A Pegylated Leptin Antagonist Ameliorates CKD-Associated... : Journal of the American Society of Nephrology (original) (raw)

Basic Research

Cheung, Wai W.*; Ding, Wei†; Gunta, Sujana S.*; Gu, Yong†; Tabakman, Rinat‡; Klapper, Leah N.‡; Gertler, Arieh§; Mak, Robert H.*

*Division of Pediatric Nephrology, University of California, San Diego, La Jolla, California;

†Division of Nephrology, The Fifth People’s Hospital of Shanghai, Fudan University, Shanghai, China;

‡BioLine Innovations, Jerusalem, Israel; and

§Institute of Biochemistry, Food Science and Nutrition, Hebrew University of Jerusalem, Rehovot, Israel

Correspondence: Prof. Robert H. Mak, Pediatric Nephrology, University of California, San Diego, 9500 Gilman Drive, MC0634, La Jolla, CA 92093-0634. Email: [email protected]

Received April 29, 2013

Accepted July 5, 2013

Abstract

Elevated serum leptin levels correlate with inflammation and predict changes in lean body mass in patients with CKD, and activation of the melanocortin system by leptin signaling mediates the pathophysiology of CKD-associated cachexia. We tested whether treatment with a pegylated leptin receptor antagonist (PLA) attenuates cachexia in mice with CKD. CKD and Sham mice received vehicle or PLA (2 or 7 mg/kg per day). At these doses, PLA did not influence serum leptin levels in mice.
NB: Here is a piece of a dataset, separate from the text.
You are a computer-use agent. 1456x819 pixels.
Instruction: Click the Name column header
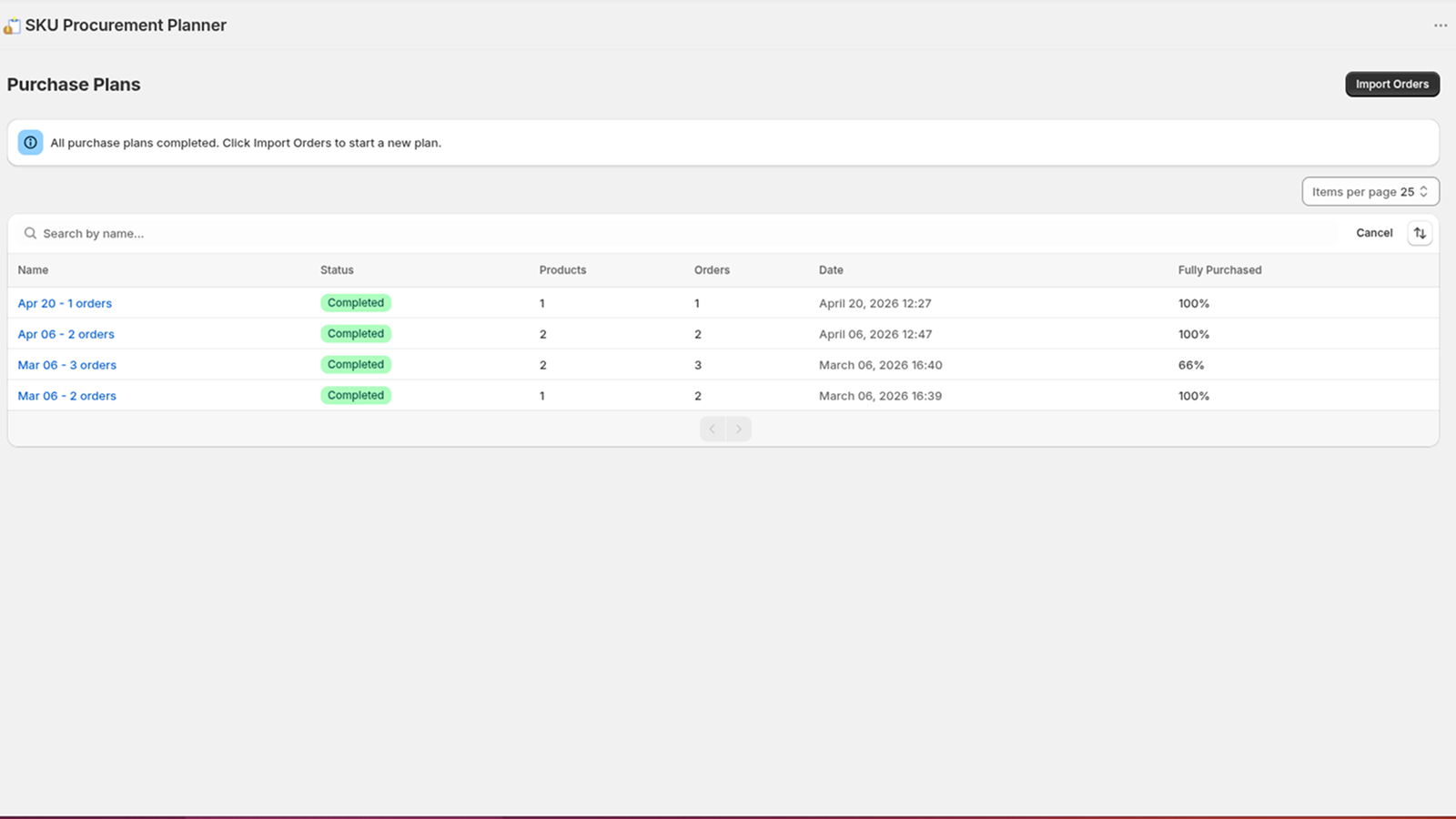click(x=33, y=270)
Treatment with 7 mg/kg per day PLA stimulated appetite and weight gain, improved lean mass and muscle function, reduced energy expenditure, and normalized the levels of hepatic TNF-α and IL-6 mRNA in mice with CKD. Furthermore, treatment with 7 mg/kg per day PLA attenuated the CKD-associated increase in the transcriptional and protein abundance of uncoupling proteins that mediates thermogenesis, and it normalized the molecular signatures of processes associated with muscle wasting in CKD, including proteolysis, myogenesis and muscle regeneration, and expression of proinflammatory muscle cytokines, such as IL-1α, -1β, and -6 and TNF-α. Our results suggest that leptin antagonism may represent a viable therapeutic strategy for cachexia in CKD.